From Jay Guin at One in Jesus
One of the biggest problems facing sub-Saharan Africa (south of the Sahara) is the inability of the countries to export food and cotton for a profit because of crop subsidies the Europeans and Americans provide their farmers.
You see, for poorer countries, the easiest way to earn a profit and gain foreign currency is through agriculture, but the US and European farm lobbies manage to squeeze the taxpayers for subsidies that create artificially low prices for Western-grown food — which keep the poorest of the poor from being able to export food more cheaply than the West can despite its much higher production costs.

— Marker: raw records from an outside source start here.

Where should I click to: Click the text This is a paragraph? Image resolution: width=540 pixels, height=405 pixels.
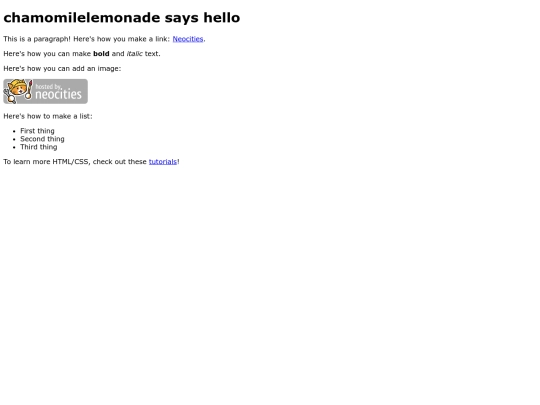coord(37,39)
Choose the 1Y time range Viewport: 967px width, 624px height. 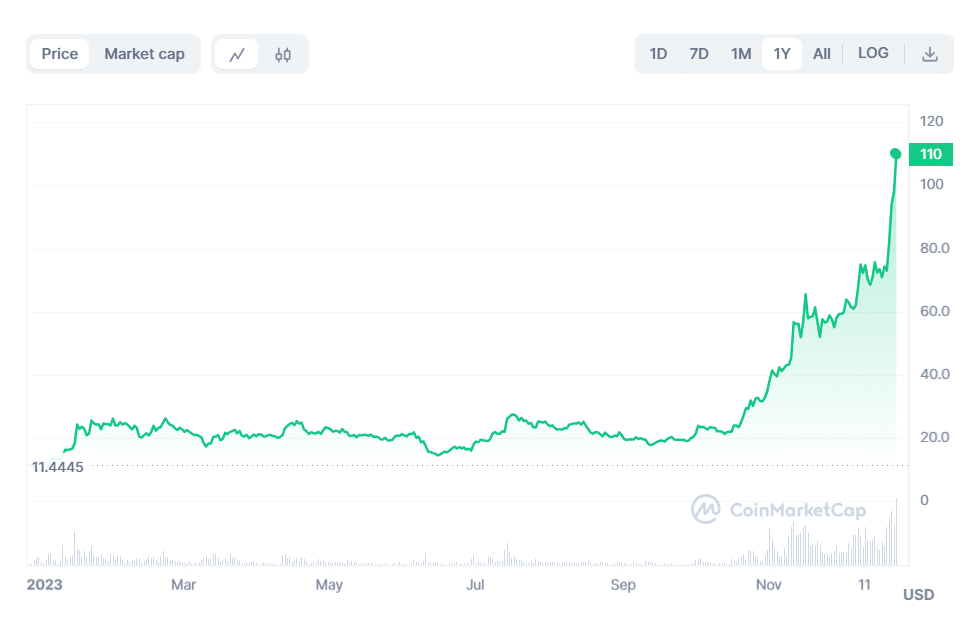[782, 54]
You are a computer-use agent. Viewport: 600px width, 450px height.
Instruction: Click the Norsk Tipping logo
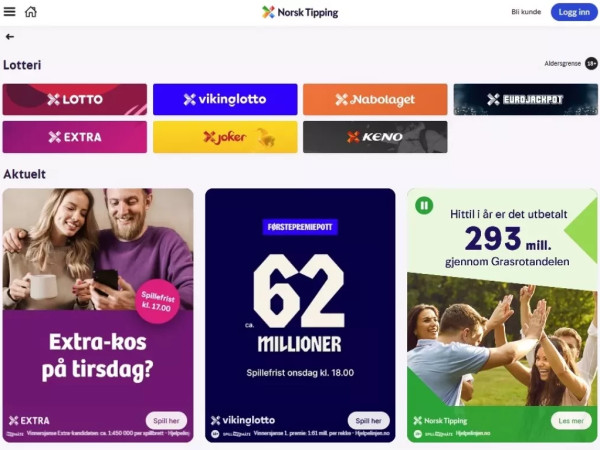tap(300, 12)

This is a problem for both political parties, because both have powerful senators from farm states who protect the pocketbooks of their constituents. And it never occurs to them that this violates the Bible.
You see, I think American Christians are free to compete on a level playing field with anyone. But using our wealth to freeze the poor out of international markets is sin.
And it violates the Democratic Party’s principles opposing government welfare for the rich; and it violates Republican Party’s principles favoring free trade. There are numerous farmers who grow unsubsidized crops and do just fine competing with the rest of the world. But Washington lacks the will to cut subsidies that indirectly subsidize re-election campaigns. And no one complains much because, well, our allegiance is to ourselves, rather than to all of God’s children.
Just so, the serious problem of illegal immigration in the United States is debated by Christians in terms of legality and expense and which party the immigrants will support. Never have I heard Christians debate the question in terms of what is best for the Mexicans — not even as a factor to be considered. Indeed, mention the Golden Rule or “love your neighbor” in such a conversation, and you’ll sometimes be viewed with bemusement or scorn by your fellow Christians.
I don’t pretend to know the answers to the illegal immigration problem, but this much I’ve figured out: Christians are not allowed to argue in terms of selfishness. And I wonder what would happen if we seriously talked about how we might deal with the problem by helping Mexico rather than how we can help ourselves with no regard for the consequences to the Mexicans.
As my friend Harvey Schultz says, “Something to think about.”